Now if I knew how the Admissions Office did its business, I could delve into specific recommendations and suggestions. But I don’t. What I do know is that the studies I linked to in my first post have demonstrated, at least to some small degree of certainty, that legacy is often used as much more than a tie-breaker. I also believe that allowing the use of legacy preference will put an incredible strain on admissions staff, which might lead to abuse of the policy. Take, for example, this quote from the Dean of Undergraduate Admissions in 2003 (from a SURJ article I linked to in my first post):

Despite presenting a number of justifications for legacy, Jean exhibited an unexpectedly high degree of caution on the matter. She identified specific instances where Stanford’s legacy policy came uncomfortably close to com- promising the integrity of her position. She cited a specific example, stating, “One of my most agonizing decisions was when the chairman of the board of trustees had a grandson in the applicant pool and I couldn’t in good conscience admit him. His father was a Stanford alum—he was a legacy—and his grand- father was chairman of the board! That was really, really hard. It’s a slippery slope” (Fetter, Interview). Legacy policies areat the root of these dilemmas.

Another common argument was that legacy status is actually a good predictor of academic success, since legacy students are more likely to have been exposed to a home environment that valued education and had the resources to provide a good one. There’s some truth to this, of course; most of the characteristics that make a good Stanford student are “heritable” to some degree- not in the technical sense of the term, but in that they’re susceptible to heavy influence by genes and early environment, both of which are affected by the educational achievements of one’s parents. This is a strong and logical argument, but I have several problems with it.

First of all, I think that Stanford’s application already provides so much information about a candidate’s intellectual strengths that the legacy test is unnecessary. Yes, legacy status can tell us something about how likely an applicant is to succeed academically, but the test scores, grades, descriptions of extracurricular involvement, essays, and teacher recs that we already have can tell us something concrete about the degree to which an applicant is succeeding academically. And I might add that we already consider factors of life circumstances independent of any legacy preference.

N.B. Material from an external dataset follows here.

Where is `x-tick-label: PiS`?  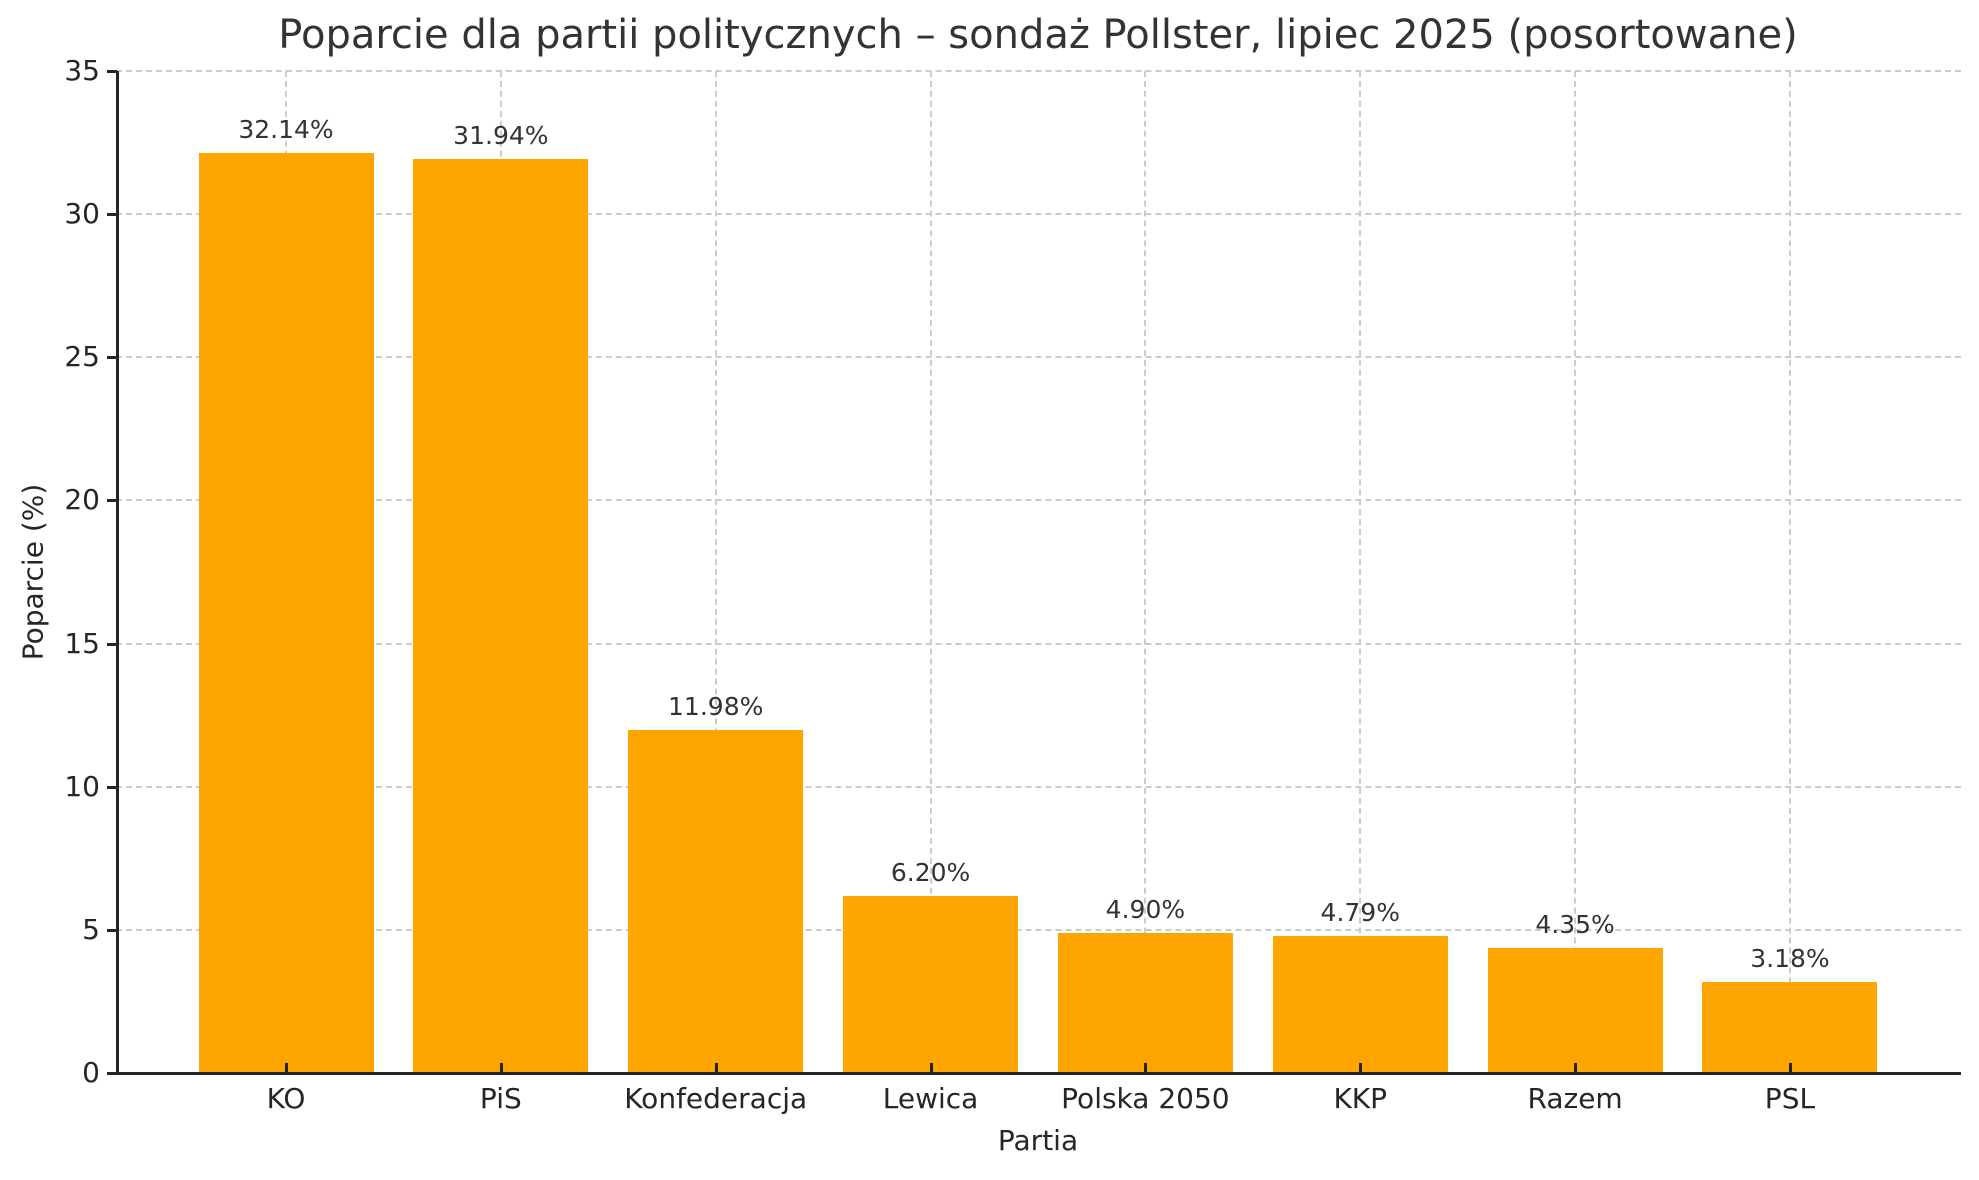
x-tick-label: PiS is located at coordinates (500, 1098).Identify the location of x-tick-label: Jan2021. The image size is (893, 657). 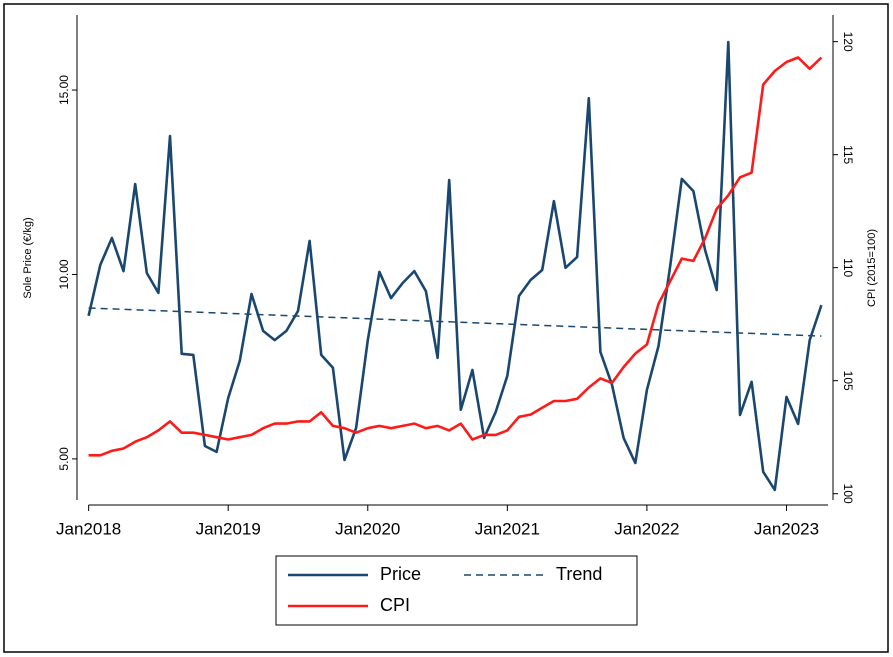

Second, if we’re really concerned about the effects of parental education on applicants’ ability to succeed, why are we limiting ourselves to Stanford? Aren’t Harvard or UPenn grads just as capable of raising bright children? Shouldn’t we instead use a “parental education level” metric? In fact, we – and pretty much every school- already solicit information about parents’ educational level. Why not just use that?

Third, there’s something to be said for the energy, drive, motivation, and sense of challenge that comes with being a first-generation Stanford student (trust me, I am one), let alone a first-generation college student. Shouldn’t we be taking this into consideration as well?

All of this could be debated endlessly. But when it really comes down to it, my biggest problem with legacy preference is the pall it casts over the admissions of legacy students. It’s the same problem that minority students face: the inevitable, debilitating, but almost always unwarranted doubt that the person in question was admitted on his or her merits. I have heard from many students of color that their peers in high school and classmates in college have openly or obliquely accused them of “only getting into Stanford because you’re” black, Hispanic, Native, etc. etc. Some even have those doubts about their own admission. And having reviewed the emotionally charged responses that my post provoked, I can’t help but think that legacy students face the same sort of problem. So if the legacy preference program is of questionable utility and stands on philosophically shaky ground- as I have argued above- why should we continue to use it, knowing that it inflicts at least some level of real psychological distress on its intended beneficiaries? If my children- should I have them- apply to Stanford, I don’t want them to have to deal with that doubt.